*** Opening of Given records ***
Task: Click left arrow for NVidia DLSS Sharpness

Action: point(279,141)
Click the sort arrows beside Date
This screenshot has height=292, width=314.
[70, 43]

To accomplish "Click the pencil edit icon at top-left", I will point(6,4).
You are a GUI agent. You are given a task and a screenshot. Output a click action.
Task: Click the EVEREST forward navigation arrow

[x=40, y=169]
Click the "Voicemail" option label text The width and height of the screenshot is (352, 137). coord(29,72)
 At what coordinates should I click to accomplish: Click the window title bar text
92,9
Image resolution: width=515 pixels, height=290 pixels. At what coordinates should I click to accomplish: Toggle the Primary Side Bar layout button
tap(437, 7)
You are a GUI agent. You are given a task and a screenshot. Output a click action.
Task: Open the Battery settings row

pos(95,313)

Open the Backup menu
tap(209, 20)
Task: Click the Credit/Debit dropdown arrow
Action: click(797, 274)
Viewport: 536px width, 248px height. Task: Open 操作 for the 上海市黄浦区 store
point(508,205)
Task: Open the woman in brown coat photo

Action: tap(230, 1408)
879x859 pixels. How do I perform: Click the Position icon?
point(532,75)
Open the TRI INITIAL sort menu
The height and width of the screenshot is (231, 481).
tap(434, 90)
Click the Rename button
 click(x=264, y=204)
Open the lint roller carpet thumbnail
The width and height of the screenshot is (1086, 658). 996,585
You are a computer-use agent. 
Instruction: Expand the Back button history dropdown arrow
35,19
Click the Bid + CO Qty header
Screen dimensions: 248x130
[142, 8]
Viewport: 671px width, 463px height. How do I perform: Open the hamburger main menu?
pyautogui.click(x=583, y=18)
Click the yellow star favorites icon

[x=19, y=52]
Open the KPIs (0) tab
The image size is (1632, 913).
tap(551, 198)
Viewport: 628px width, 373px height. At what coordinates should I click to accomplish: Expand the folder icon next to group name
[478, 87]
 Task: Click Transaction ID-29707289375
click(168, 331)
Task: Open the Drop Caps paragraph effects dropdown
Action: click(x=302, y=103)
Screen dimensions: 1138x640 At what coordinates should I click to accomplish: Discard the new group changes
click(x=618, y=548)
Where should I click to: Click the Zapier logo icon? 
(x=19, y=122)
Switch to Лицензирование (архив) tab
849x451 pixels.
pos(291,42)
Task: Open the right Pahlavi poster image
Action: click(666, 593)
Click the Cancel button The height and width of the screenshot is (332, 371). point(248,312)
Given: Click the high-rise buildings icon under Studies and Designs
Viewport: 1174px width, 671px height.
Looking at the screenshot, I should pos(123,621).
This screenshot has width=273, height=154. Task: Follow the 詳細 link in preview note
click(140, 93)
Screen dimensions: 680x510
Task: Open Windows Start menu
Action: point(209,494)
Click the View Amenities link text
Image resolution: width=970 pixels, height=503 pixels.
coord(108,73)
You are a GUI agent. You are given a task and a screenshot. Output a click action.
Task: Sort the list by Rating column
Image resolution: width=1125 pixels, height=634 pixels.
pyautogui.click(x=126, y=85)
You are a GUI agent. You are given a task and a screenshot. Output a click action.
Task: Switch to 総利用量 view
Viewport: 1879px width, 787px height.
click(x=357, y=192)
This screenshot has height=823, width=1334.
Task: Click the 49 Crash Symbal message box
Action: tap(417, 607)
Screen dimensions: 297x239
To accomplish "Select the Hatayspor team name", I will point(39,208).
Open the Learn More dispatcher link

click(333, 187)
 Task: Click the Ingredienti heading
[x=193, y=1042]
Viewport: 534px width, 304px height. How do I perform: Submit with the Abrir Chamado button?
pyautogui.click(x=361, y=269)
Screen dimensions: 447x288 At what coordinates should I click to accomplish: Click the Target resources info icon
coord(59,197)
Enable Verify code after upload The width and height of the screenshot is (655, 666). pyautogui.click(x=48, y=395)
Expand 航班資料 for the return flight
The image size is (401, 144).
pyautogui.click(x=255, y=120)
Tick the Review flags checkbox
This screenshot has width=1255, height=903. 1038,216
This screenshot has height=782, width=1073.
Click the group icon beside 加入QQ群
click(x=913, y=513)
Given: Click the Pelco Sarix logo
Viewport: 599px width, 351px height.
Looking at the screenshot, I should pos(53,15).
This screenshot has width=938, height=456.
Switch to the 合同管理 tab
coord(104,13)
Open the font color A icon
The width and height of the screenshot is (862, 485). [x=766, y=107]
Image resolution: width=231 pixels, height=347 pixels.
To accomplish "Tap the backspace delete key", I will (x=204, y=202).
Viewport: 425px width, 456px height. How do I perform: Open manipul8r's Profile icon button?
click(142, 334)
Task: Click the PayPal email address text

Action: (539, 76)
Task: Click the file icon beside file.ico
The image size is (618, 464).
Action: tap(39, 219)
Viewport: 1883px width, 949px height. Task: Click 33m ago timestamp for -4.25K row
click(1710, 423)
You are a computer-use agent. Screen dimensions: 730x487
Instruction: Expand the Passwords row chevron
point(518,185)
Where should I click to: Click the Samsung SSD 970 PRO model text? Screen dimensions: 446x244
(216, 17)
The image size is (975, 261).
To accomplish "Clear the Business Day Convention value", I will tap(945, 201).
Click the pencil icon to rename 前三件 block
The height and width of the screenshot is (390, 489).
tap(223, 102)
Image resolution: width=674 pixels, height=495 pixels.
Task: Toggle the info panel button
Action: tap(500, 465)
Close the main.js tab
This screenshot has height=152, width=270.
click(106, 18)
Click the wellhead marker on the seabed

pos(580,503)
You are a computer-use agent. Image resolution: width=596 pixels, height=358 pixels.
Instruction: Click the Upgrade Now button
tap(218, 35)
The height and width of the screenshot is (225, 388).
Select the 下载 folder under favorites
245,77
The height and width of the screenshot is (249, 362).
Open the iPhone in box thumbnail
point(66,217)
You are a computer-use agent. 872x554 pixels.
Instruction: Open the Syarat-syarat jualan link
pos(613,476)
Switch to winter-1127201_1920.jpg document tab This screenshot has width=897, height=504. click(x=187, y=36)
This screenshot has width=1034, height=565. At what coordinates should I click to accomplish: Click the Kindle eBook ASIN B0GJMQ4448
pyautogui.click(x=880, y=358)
*** Close of Given records ***
Task instructions => Go through the entries and repeat each one exactly.

Output of the task =>
Task: Click left arrow for NVidia DLSS Sharpness

Action: point(279,141)
Click the sort arrows beside Date
This screenshot has height=292, width=314.
[70, 43]

To accomplish "Click the pencil edit icon at top-left", I will point(6,4).
You are a GUI agent. You are given a task and a screenshot. Output a click action.
Task: Click the EVEREST forward navigation arrow

[x=40, y=169]
Click the "Voicemail" option label text The width and height of the screenshot is (352, 137). coord(29,72)
 At what coordinates should I click to accomplish: Click the window title bar text
92,9
Image resolution: width=515 pixels, height=290 pixels. At what coordinates should I click to accomplish: Toggle the Primary Side Bar layout button
tap(437, 7)
You are a GUI agent. You are given a task and a screenshot. Output a click action.
Task: Open the Battery settings row

pos(95,313)

Open the Backup menu
tap(209, 20)
Task: Click the Credit/Debit dropdown arrow
Action: click(797, 274)
Viewport: 536px width, 248px height. Task: Open 操作 for the 上海市黄浦区 store
point(508,205)
Task: Open the woman in brown coat photo

Action: tap(230, 1408)
879x859 pixels. How do I perform: Click the Position icon?
point(532,75)
Open the TRI INITIAL sort menu
The height and width of the screenshot is (231, 481).
tap(434, 90)
Click the Rename button
 click(x=264, y=204)
Open the lint roller carpet thumbnail
The width and height of the screenshot is (1086, 658). 996,585
You are a computer-use agent. 
Instruction: Expand the Back button history dropdown arrow
35,19
Click the Bid + CO Qty header
Screen dimensions: 248x130
[142, 8]
Viewport: 671px width, 463px height. How do I perform: Open the hamburger main menu?
pyautogui.click(x=583, y=18)
Click the yellow star favorites icon

[x=19, y=52]
Open the KPIs (0) tab
The image size is (1632, 913).
tap(551, 198)
Viewport: 628px width, 373px height. At what coordinates should I click to accomplish: Expand the folder icon next to group name
[478, 87]
 Task: Click Transaction ID-29707289375
click(168, 331)
Task: Open the Drop Caps paragraph effects dropdown
Action: click(x=302, y=103)
Screen dimensions: 1138x640 At what coordinates should I click to accomplish: Discard the new group changes
click(x=618, y=548)
Where should I click to: Click the Zapier logo icon? 
(x=19, y=122)
Switch to Лицензирование (архив) tab
849x451 pixels.
pos(291,42)
Task: Open the right Pahlavi poster image
Action: click(666, 593)
Click the Cancel button The height and width of the screenshot is (332, 371). point(248,312)
Given: Click the high-rise buildings icon under Studies and Designs
Viewport: 1174px width, 671px height.
Looking at the screenshot, I should pos(123,621).
This screenshot has width=273, height=154. Task: Follow the 詳細 link in preview note
click(140, 93)
Screen dimensions: 680x510
Task: Open Windows Start menu
Action: point(209,494)
Click the View Amenities link text
Image resolution: width=970 pixels, height=503 pixels.
coord(108,73)
You are a GUI agent. You are given a task and a screenshot. Output a click action.
Task: Sort the list by Rating column
Image resolution: width=1125 pixels, height=634 pixels.
pyautogui.click(x=126, y=85)
You are a GUI agent. You are given a task and a screenshot. Output a click action.
Task: Switch to 総利用量 view
Viewport: 1879px width, 787px height.
click(x=357, y=192)
This screenshot has height=823, width=1334.
Task: Click the 49 Crash Symbal message box
Action: tap(417, 607)
Screen dimensions: 297x239
To accomplish "Select the Hatayspor team name", I will point(39,208).
Open the Learn More dispatcher link

click(333, 187)
 Task: Click the Ingredienti heading
[x=193, y=1042]
Viewport: 534px width, 304px height. How do I perform: Submit with the Abrir Chamado button?
pyautogui.click(x=361, y=269)
Screen dimensions: 447x288 At what coordinates should I click to accomplish: Click the Target resources info icon
coord(59,197)
Enable Verify code after upload The width and height of the screenshot is (655, 666). pyautogui.click(x=48, y=395)
Expand 航班資料 for the return flight
The image size is (401, 144).
pyautogui.click(x=255, y=120)
Tick the Review flags checkbox
This screenshot has width=1255, height=903. 1038,216
This screenshot has height=782, width=1073.
Click the group icon beside 加入QQ群
click(x=913, y=513)
Given: Click the Pelco Sarix logo
Viewport: 599px width, 351px height.
Looking at the screenshot, I should pos(53,15).
This screenshot has width=938, height=456.
Switch to the 合同管理 tab
coord(104,13)
Open the font color A icon
The width and height of the screenshot is (862, 485). [x=766, y=107]
Image resolution: width=231 pixels, height=347 pixels.
To accomplish "Tap the backspace delete key", I will (x=204, y=202).
Viewport: 425px width, 456px height. How do I perform: Open manipul8r's Profile icon button?
click(142, 334)
Task: Click the PayPal email address text

Action: (539, 76)
Task: Click the file icon beside file.ico
The image size is (618, 464).
Action: tap(39, 219)
Viewport: 1883px width, 949px height. Task: Click 33m ago timestamp for -4.25K row
click(1710, 423)
You are a computer-use agent. Screen dimensions: 730x487
Instruction: Expand the Passwords row chevron
point(518,185)
Where should I click to: Click the Samsung SSD 970 PRO model text? Screen dimensions: 446x244
(216, 17)
The image size is (975, 261).
To accomplish "Clear the Business Day Convention value", I will tap(945, 201).
Click the pencil icon to rename 前三件 block
The height and width of the screenshot is (390, 489).
tap(223, 102)
Image resolution: width=674 pixels, height=495 pixels.
Task: Toggle the info panel button
Action: tap(500, 465)
Close the main.js tab
This screenshot has height=152, width=270.
click(106, 18)
Click the wellhead marker on the seabed

pos(580,503)
You are a computer-use agent. Image resolution: width=596 pixels, height=358 pixels.
Instruction: Click the Upgrade Now button
tap(218, 35)
The height and width of the screenshot is (225, 388).
Select the 下载 folder under favorites
245,77
The height and width of the screenshot is (249, 362).
Open the iPhone in box thumbnail
point(66,217)
You are a computer-use agent. 872x554 pixels.
Instruction: Open the Syarat-syarat jualan link
pos(613,476)
Switch to winter-1127201_1920.jpg document tab This screenshot has width=897, height=504. click(x=187, y=36)
This screenshot has width=1034, height=565. At what coordinates should I click to accomplish: Click the Kindle eBook ASIN B0GJMQ4448
pyautogui.click(x=880, y=358)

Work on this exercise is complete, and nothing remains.